Socialist victory ends the class struggle and wipes out the old "capitalist" contradiction between beauty and truth. We in 1994 may get a hoot from Ekaterina Zernova's 1937 painting of collective farmers greeting a tank in a country lane with bouquets, or Aleksandr Deineka's solemn image of Lenin (who was childless) on a country spin in an open car with seven children, thus signifying his fatherhood of Russia. Why do we laugh? Because we do not grasp how, in the words of Towards a Theory of Art by an apparatchik named G. Nedoshivin, once "the basis in reality of this contradiction between poetry and truth is itself destroyed, then the truth of the social order itself appears deeply poetic . . . This is realized in socialist society."
But once one does grasp this inspiring process, everything falls into place. One sees how Socialist Realism transcends history, with Stalin (who in 1917 was the editor of Pravda but had no role in planning the October Revolution) being painted into the very heart of the first Bolshevik conclaves cheek by jowl with Lenin. One sees Stalin protecting the motherland from the Kremlin ramparts, towering over generals or members of the Politburo who in biological life were considerably taller than he. There he is conducting the defense of Stalingrad (though in fact he prudently avoided going anywhere near a battle), encouraging collective farmers and listening to Maxim Gorky read.
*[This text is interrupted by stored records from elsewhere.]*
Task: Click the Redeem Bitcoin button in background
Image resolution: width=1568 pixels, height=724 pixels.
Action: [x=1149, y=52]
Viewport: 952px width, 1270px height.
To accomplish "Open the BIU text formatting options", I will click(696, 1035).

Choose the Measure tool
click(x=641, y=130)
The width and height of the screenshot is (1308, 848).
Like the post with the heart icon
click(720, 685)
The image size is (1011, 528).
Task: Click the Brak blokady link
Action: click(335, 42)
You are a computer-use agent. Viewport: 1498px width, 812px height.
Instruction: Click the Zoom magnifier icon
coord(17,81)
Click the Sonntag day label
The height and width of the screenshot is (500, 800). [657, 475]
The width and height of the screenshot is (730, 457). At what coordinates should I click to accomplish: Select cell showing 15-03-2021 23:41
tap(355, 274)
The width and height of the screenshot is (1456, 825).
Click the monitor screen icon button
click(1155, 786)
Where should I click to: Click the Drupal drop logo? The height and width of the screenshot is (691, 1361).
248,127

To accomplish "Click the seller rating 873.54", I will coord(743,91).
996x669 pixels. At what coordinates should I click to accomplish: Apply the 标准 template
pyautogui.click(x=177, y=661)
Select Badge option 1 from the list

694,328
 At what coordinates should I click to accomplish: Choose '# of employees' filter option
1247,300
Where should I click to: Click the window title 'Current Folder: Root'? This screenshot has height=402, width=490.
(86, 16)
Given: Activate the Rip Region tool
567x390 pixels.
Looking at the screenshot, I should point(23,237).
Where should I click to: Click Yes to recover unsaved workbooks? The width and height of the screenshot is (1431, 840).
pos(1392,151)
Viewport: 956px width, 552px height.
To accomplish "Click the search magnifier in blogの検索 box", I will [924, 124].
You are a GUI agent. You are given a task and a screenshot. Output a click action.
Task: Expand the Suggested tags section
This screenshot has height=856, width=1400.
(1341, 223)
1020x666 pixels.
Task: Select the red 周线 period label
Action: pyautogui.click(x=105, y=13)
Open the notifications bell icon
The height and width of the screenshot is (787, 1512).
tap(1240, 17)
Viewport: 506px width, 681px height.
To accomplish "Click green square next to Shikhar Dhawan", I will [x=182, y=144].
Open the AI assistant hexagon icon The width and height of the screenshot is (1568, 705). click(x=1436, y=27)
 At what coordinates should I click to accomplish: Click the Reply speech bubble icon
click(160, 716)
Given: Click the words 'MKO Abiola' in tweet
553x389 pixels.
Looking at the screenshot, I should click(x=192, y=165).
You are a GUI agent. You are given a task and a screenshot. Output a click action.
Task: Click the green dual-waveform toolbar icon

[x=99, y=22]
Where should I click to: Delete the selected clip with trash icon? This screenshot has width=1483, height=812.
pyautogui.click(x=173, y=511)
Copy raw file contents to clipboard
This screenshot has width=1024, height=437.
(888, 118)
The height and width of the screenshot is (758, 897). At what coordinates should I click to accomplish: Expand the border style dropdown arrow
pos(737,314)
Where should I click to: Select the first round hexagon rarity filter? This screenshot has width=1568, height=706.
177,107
But most of all he is busy being himself: God. Fyodor Shurpin's Morning of Our Motherland, 1946-48, is a portrait of Stalin in the literal form of the Pantocrator, contemplating a new world he has brought into being. He wears a white coat of radiant purity and is bathed in the light of an early spring morning. Behind him stretch the green pastures of a transfigured Russia, Poussin (as it were) with tractors and electricity pylons, and shy plumes of smoke rising to greet the socialist dawn from far-off factories. As Dante wrote, in God's will is our peace. No future Chernobyls here.